Three other smaller spring-establishments are passed in turn, farther up the valley. Each has its specialty and its limited but believing clientèle. Then the road becomes solitary, and ephemeral humanity is left behind. Soon the slow, even strain of the horses tells of stiffer work than along the easy, inclines nearer the Raillère. The Gave comes jumping downward more and more hurriedly, and presently its restless mutterings deepen into a dull growl, which grows louder. It rises by degrees to a roar, the road makes a last energetic bend,—and we are looking down upon the famed Cerizet cascade. It is a broad rush of the stream, thundering beneath the bridge; there is an unexpected body to the fall; the massed water bounds down a double ledge, and swirls angrily away down the gorge. The scene is strikingly set, with slippery rocks and dark-green box bordering the torrent, and the cliffs rising sharply around, naked and bony or furred with box and pine. This is the favorite short drive from Cauterets. Pedestrians seek it, as well. The Cerizet holds the charm of its wildness alike for the idler and the lover of nature.

Here the road ends, in a confined level across the bridge. At the bend above stand a rough shanty and a shed, and near by our waiting saddle-horses are unobtrusively browsing. Drivers and carriages now leave us and turn back, and the guide helps us to roll wraps and coats into cylinder-form and straps them snugly behind the saddles. The shanty is not too primitive to vend refreshing drinks, and the ancient Frenchman in the doorway vainly lures us to lemonade and sour wine. The guide hands out sticks for those of us who walk, swings the camera strap over his shoulder, and we all wave a friendly hand to the old mountain-taverner, who grins a forgiving au revoir.

We strike at once into the thicket. There is only the footway to pierce it, crooked and steep and stony from the start.

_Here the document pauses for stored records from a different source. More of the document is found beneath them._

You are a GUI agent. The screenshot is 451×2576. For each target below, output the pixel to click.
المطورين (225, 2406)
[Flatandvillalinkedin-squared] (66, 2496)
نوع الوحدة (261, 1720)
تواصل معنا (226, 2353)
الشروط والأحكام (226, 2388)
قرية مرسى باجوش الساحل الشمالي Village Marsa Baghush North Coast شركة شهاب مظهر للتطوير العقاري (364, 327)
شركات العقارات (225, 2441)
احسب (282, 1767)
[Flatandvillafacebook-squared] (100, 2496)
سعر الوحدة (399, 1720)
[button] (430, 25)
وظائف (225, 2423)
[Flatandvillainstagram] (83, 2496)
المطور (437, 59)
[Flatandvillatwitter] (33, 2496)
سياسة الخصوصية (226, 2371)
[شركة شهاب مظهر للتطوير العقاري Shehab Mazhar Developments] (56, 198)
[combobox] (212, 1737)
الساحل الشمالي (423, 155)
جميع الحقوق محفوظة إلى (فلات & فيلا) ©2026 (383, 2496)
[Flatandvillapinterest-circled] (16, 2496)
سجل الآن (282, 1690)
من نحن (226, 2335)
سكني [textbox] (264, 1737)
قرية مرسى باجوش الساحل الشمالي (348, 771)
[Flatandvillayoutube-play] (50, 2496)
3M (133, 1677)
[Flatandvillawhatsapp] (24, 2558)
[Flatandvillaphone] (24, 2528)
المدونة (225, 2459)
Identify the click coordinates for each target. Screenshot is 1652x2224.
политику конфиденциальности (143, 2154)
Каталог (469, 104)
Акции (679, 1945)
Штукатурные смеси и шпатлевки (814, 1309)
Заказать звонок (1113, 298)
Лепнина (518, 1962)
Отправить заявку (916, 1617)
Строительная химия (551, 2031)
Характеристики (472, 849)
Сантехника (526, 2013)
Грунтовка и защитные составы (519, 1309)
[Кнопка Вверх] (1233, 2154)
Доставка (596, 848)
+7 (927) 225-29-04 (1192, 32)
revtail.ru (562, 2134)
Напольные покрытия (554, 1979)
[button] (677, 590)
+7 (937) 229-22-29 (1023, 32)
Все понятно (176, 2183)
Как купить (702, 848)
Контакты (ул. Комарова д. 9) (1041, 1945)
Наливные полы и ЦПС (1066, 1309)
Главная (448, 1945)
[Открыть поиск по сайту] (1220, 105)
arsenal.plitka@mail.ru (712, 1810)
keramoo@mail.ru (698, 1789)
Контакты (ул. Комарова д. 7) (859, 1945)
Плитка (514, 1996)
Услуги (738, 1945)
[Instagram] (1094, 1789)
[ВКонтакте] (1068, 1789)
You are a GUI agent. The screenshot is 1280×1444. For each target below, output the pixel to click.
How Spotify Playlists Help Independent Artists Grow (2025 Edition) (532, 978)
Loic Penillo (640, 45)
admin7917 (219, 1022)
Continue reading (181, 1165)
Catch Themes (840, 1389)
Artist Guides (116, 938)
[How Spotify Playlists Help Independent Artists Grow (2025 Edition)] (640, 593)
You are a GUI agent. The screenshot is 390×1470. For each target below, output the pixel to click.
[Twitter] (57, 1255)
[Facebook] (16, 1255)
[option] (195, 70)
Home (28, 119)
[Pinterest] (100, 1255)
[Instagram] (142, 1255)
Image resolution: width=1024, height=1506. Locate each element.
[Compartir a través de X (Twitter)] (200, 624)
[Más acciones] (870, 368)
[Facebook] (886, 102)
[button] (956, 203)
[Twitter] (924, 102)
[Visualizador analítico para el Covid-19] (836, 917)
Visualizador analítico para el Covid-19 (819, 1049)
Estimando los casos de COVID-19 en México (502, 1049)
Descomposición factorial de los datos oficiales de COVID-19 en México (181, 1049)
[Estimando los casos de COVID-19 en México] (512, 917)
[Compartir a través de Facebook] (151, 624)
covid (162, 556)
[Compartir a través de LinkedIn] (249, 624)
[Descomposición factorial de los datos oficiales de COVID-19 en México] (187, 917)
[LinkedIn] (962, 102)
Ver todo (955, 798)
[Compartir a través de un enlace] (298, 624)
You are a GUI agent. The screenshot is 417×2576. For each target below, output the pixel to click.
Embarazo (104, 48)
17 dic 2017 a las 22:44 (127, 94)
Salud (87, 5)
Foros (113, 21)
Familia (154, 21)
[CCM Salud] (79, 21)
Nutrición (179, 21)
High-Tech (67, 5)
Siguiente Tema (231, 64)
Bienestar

"The winding vale now narrows on the view,"

and the crowding trees at times shut out all sight of the cliffs opposite and above, though we always hear the noise of the torrent. The sun can rarely find the path, which is damp and at places muddy. The slant of the gorge has grown steeper, and when we come to breaks in the forest, we see the water tearing down toward us along its broken trough in increasing contortions, often in great flying leaps. No path could hold this incline directly, and this one gracefully yields and adopts the usual expedient, ricochetting upward in short, incessant lacings, tracing up in the main the run of the Gave, but often diverted, zigzagging, always mounting, quadrupling the distance while it quarters the angle.

Two other cascades are passed. The horses, used to the work, strain forward uncomplainingly, the guide leading the foremost; they toil quietly along the easier spots, but tug themselves rapidly, almost convulsively, up over the hard ones. The jolting, pitching motion is severe and somewhat trying; and at intervals the ladies dismount and join us in walking,—relieving the effort of rest with the rest of effort.

An hour or less of this, and then another roar presages another cataract, and soon we emerge upon the scene. This is the Pont d'Espagne, a bridge of long logs stretching across the torrent at the spot where two streams unite and throw themselves together into the hollow, twenty-eight or thirty feet below. We pause on the rough bridge and gaze down at the plunging water and foam and upward at our surroundings. The entire picture, framed in by the sharp blackness of the pines and the broken escarpments of cliff and mountain, has been well compared to a scene in Norway.